> _Task goal_:
Transcribe the line with "The image size is (1322, 1008)." and all the lines that follow it in the material below, exactly as they stand.

> _Entries provided_:

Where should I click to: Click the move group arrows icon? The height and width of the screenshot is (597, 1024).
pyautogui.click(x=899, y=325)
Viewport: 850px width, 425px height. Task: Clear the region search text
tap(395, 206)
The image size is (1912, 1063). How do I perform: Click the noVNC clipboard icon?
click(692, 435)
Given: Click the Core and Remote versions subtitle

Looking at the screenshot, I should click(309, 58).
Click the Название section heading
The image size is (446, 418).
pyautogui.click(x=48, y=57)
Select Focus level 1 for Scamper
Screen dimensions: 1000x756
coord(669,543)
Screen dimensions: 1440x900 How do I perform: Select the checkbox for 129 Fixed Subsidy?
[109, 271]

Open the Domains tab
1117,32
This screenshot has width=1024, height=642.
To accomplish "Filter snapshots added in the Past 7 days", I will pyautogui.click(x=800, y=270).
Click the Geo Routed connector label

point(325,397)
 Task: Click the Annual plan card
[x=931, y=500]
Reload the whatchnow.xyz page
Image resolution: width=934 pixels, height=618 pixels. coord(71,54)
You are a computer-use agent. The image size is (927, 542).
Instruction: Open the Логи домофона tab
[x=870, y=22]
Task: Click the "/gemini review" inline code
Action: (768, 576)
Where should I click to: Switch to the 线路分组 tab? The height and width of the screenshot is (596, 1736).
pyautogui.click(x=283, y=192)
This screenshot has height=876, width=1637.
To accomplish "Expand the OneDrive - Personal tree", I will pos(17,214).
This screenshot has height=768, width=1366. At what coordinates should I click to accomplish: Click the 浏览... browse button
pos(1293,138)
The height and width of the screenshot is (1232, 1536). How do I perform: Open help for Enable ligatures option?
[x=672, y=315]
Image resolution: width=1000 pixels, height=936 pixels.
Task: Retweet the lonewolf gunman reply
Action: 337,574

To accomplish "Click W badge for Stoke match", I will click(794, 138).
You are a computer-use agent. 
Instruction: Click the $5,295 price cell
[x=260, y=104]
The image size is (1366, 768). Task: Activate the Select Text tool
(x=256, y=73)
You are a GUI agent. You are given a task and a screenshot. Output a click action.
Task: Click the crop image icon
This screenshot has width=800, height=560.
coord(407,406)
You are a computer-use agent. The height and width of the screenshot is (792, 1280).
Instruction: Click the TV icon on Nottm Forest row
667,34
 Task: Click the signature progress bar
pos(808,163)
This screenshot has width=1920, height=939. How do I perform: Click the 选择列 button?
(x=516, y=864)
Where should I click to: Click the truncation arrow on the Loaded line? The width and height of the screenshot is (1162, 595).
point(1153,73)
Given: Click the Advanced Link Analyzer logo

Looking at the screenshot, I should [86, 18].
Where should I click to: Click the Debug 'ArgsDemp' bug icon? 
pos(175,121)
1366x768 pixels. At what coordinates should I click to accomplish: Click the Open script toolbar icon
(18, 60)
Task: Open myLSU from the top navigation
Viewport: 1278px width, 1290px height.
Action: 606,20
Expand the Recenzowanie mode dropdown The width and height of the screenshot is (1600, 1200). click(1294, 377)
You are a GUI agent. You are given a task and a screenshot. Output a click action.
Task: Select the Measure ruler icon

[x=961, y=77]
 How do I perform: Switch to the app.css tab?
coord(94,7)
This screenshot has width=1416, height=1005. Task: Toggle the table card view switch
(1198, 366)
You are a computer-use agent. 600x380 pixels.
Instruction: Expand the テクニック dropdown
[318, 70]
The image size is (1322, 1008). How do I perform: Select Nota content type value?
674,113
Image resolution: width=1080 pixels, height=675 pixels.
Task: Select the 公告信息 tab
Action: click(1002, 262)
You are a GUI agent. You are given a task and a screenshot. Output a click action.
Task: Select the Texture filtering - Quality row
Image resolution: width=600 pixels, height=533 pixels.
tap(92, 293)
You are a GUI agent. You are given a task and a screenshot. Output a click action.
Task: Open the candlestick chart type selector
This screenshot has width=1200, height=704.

> _Exercise result_:
The image size is (1322, 1008). How do I perform: Select Nota content type value?
674,113
Image resolution: width=1080 pixels, height=675 pixels.
Task: Select the 公告信息 tab
Action: click(1002, 262)
You are a GUI agent. You are given a task and a screenshot. Output a click action.
Task: Select the Texture filtering - Quality row
Image resolution: width=600 pixels, height=533 pixels.
tap(92, 293)
You are a GUI agent. You are given a task and a screenshot. Output a click action.
Task: Open the candlestick chart type selector
This screenshot has width=1200, height=704.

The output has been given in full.